• **ASSIGNED TASK**: Your response should be a copy of each line in the listing below that includes the word "label".
────────────────────
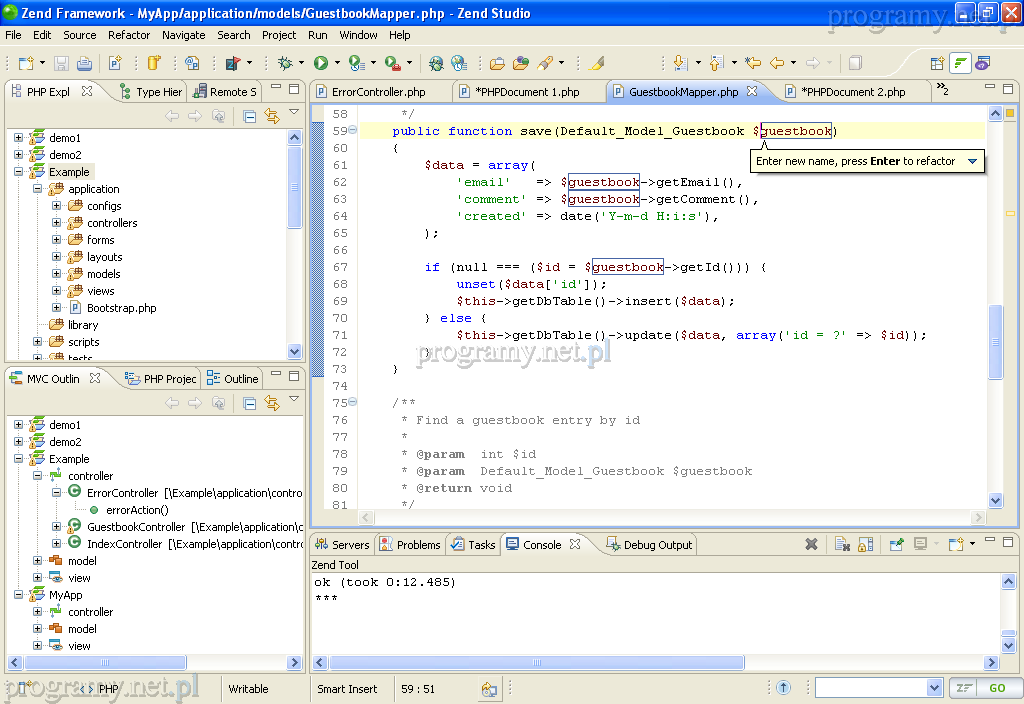Click the Debug bug icon in toolbar
1024x704 pixels.
(x=285, y=63)
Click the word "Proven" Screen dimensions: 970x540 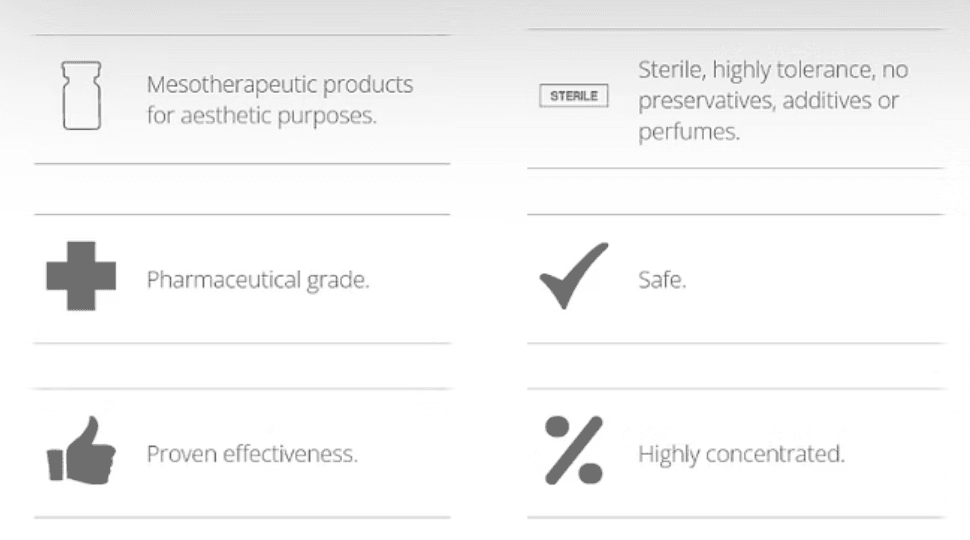click(181, 454)
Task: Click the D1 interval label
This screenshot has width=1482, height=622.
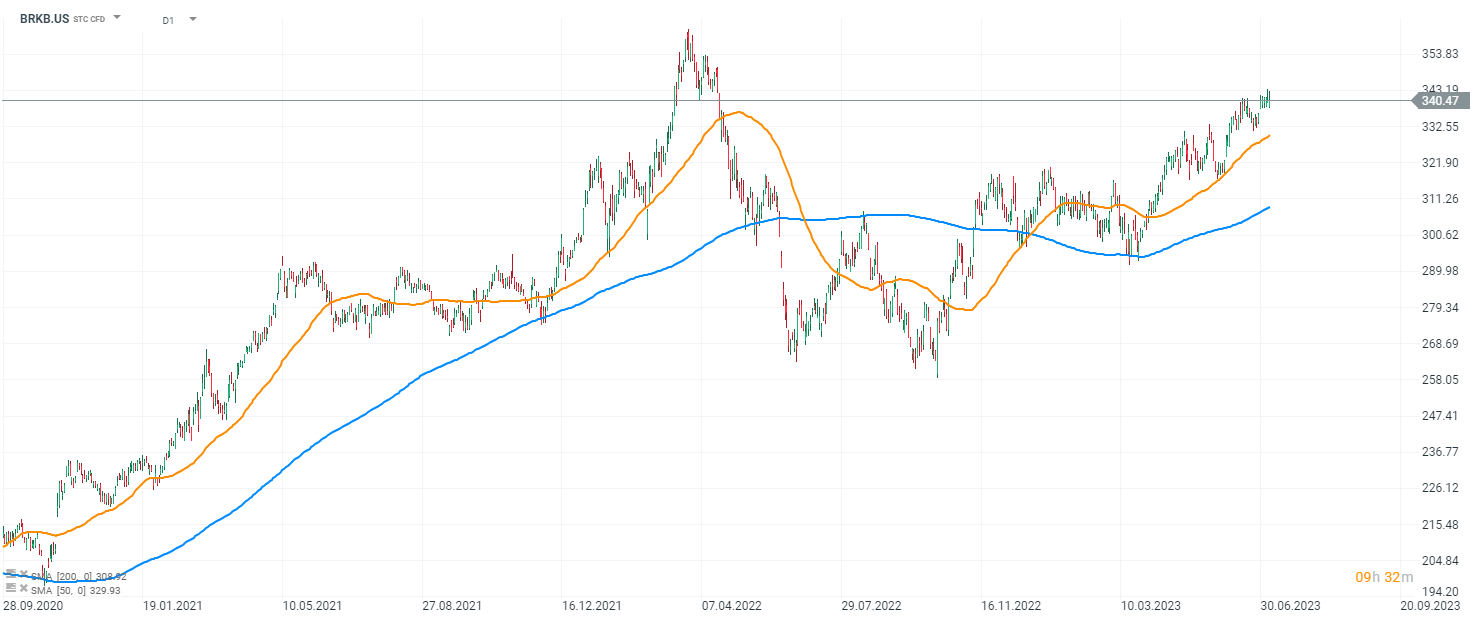Action: 168,19
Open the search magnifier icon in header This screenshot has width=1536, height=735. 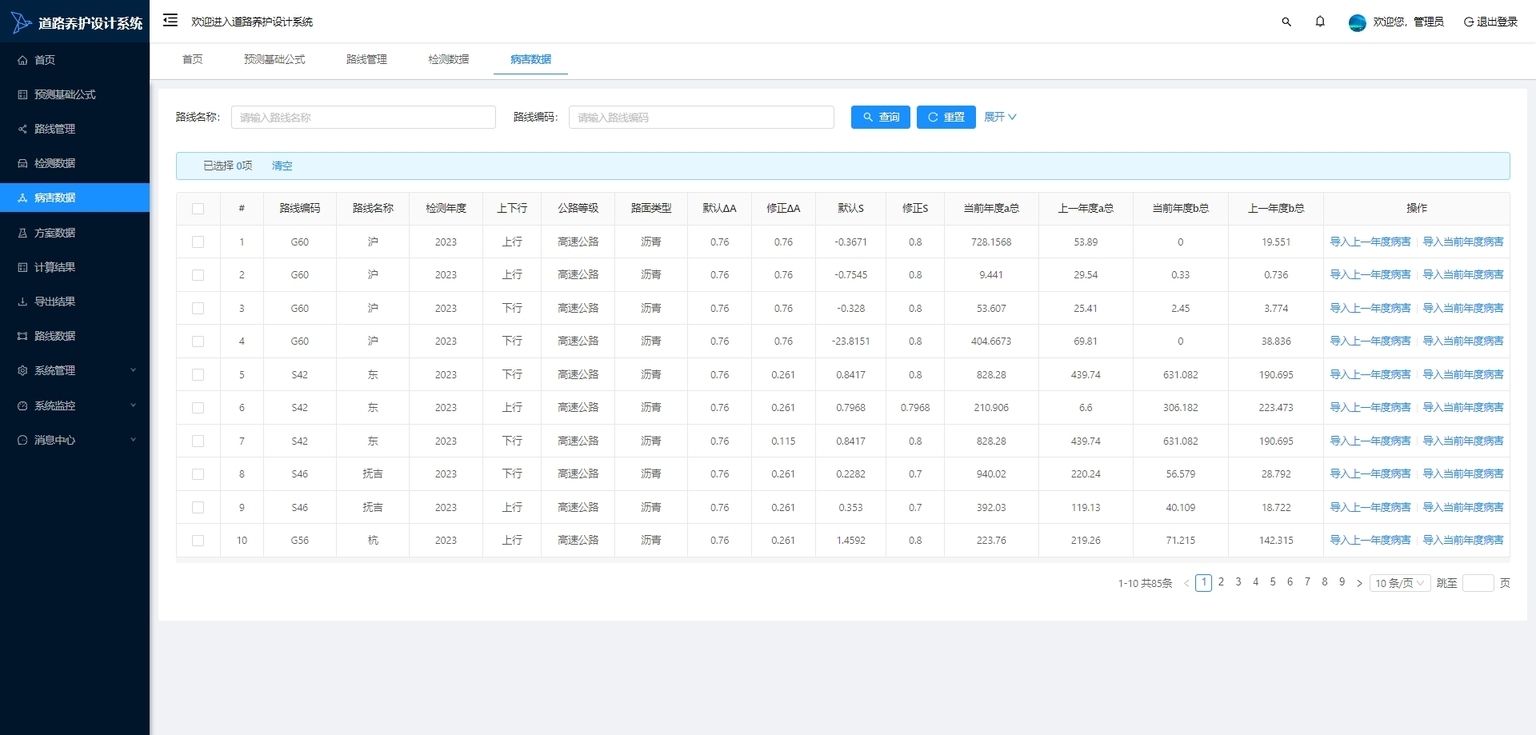pyautogui.click(x=1286, y=21)
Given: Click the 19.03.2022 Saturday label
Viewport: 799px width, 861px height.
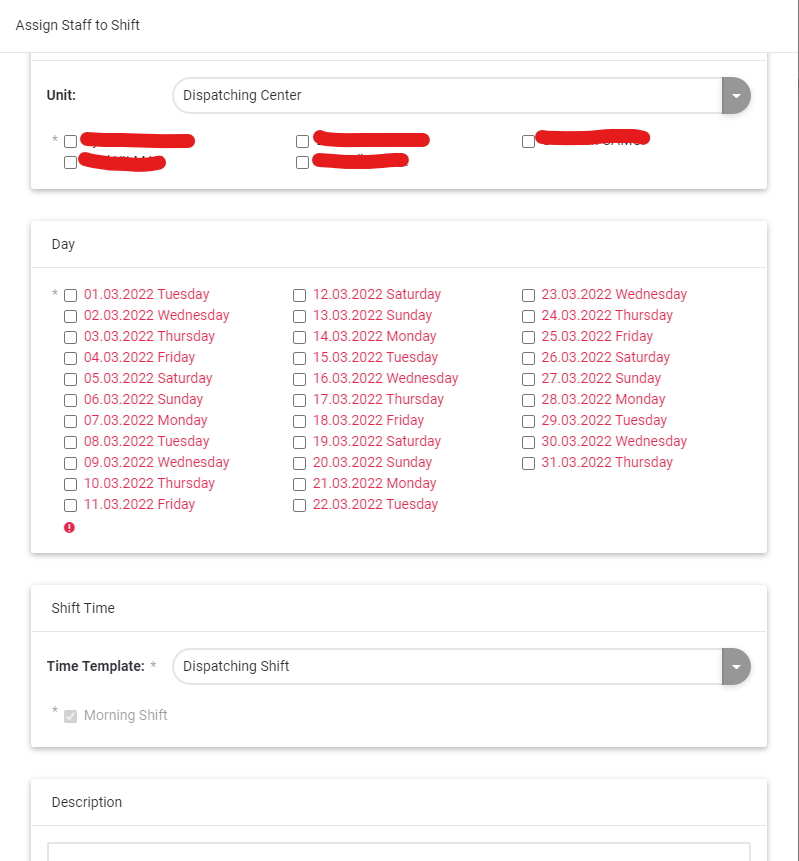Looking at the screenshot, I should coord(376,442).
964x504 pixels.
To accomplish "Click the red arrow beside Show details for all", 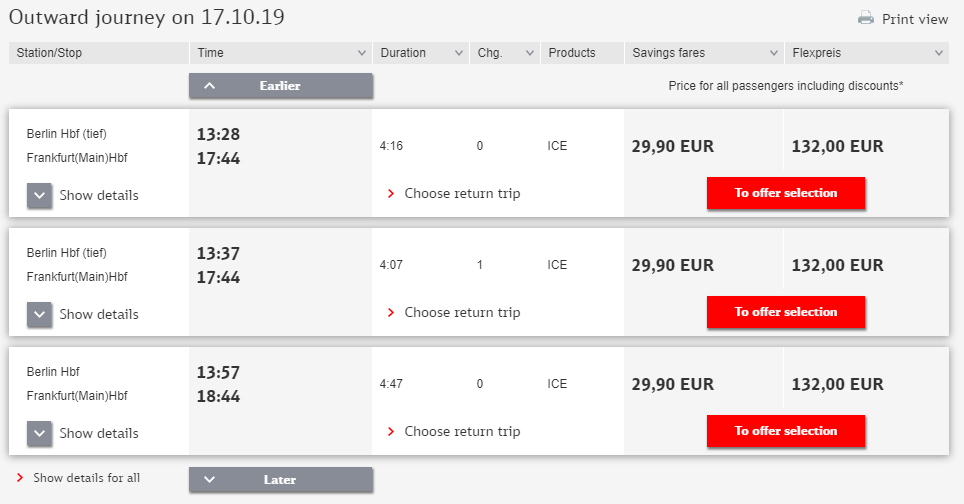I will [x=20, y=478].
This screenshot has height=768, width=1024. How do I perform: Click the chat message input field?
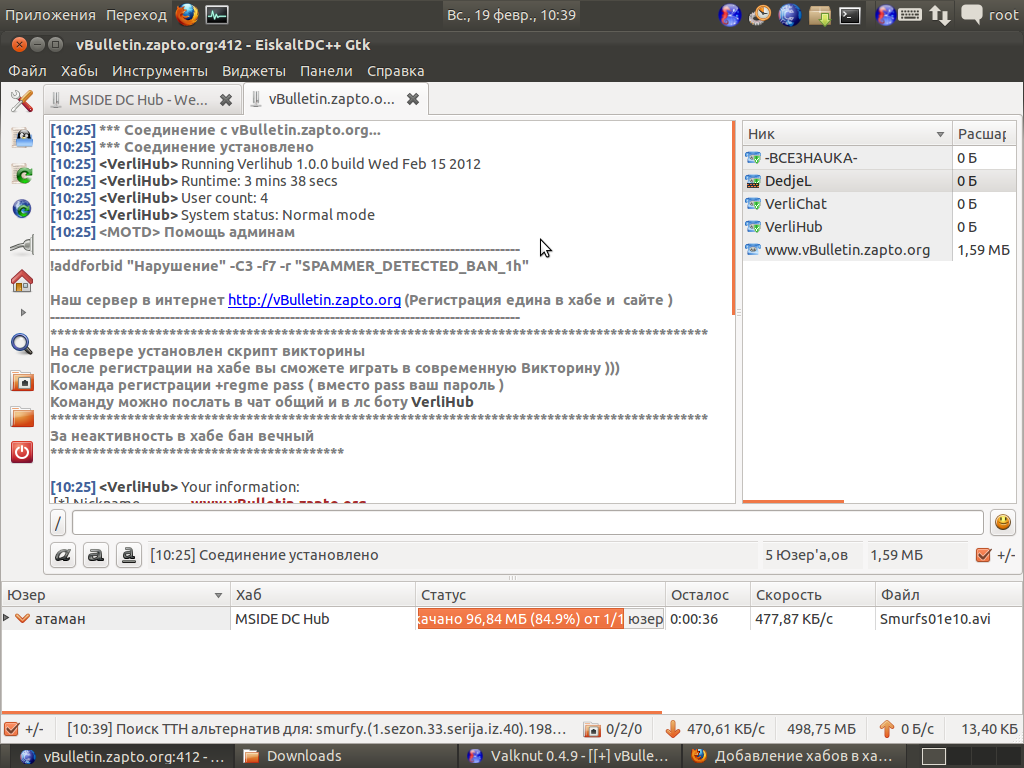[527, 523]
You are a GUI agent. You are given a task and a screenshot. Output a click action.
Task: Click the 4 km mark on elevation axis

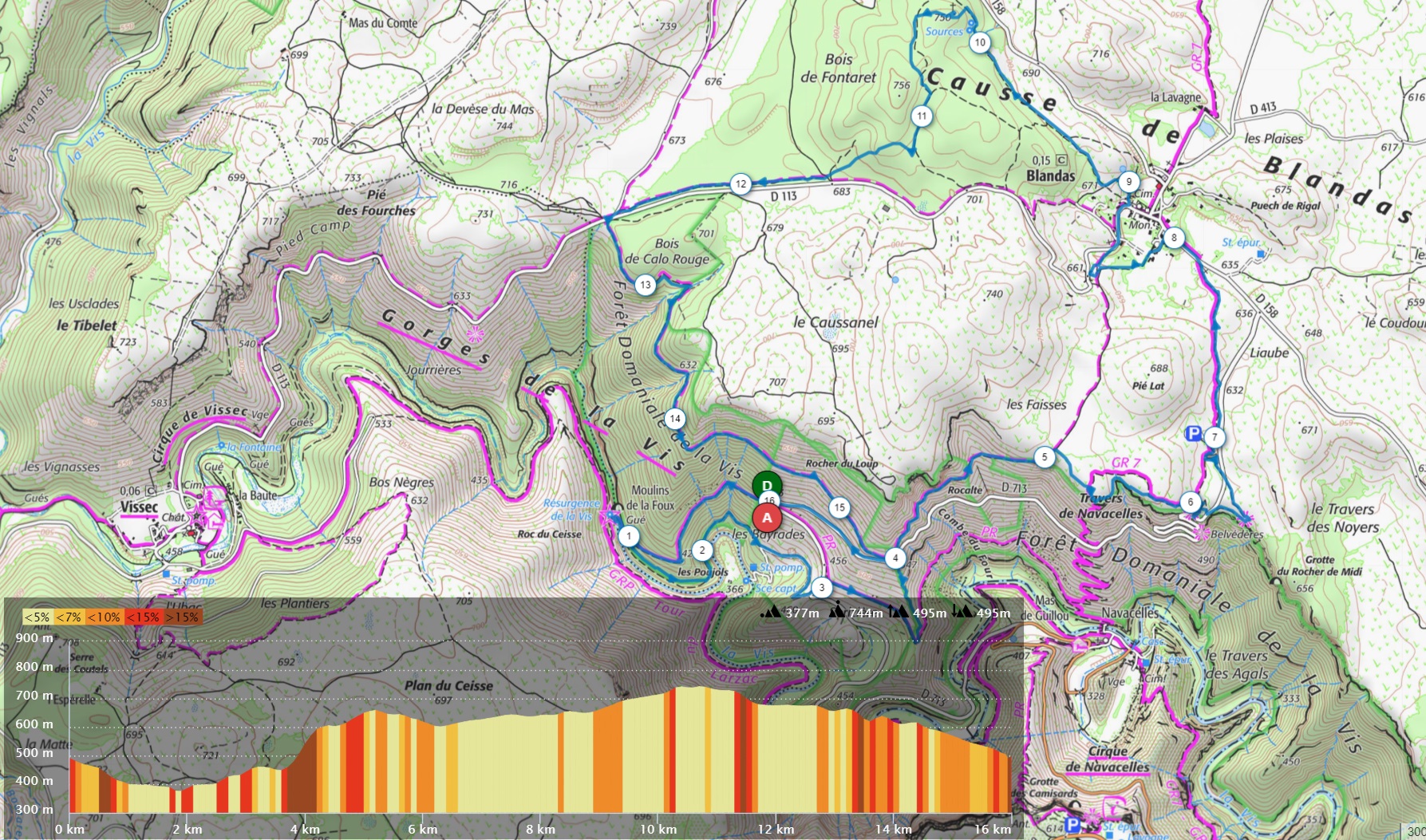tap(305, 829)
────────────────────
• **RESULT OF THE TASK**:
Task: Click the D1 interval label
Given: Click the 19.03.2022 Saturday label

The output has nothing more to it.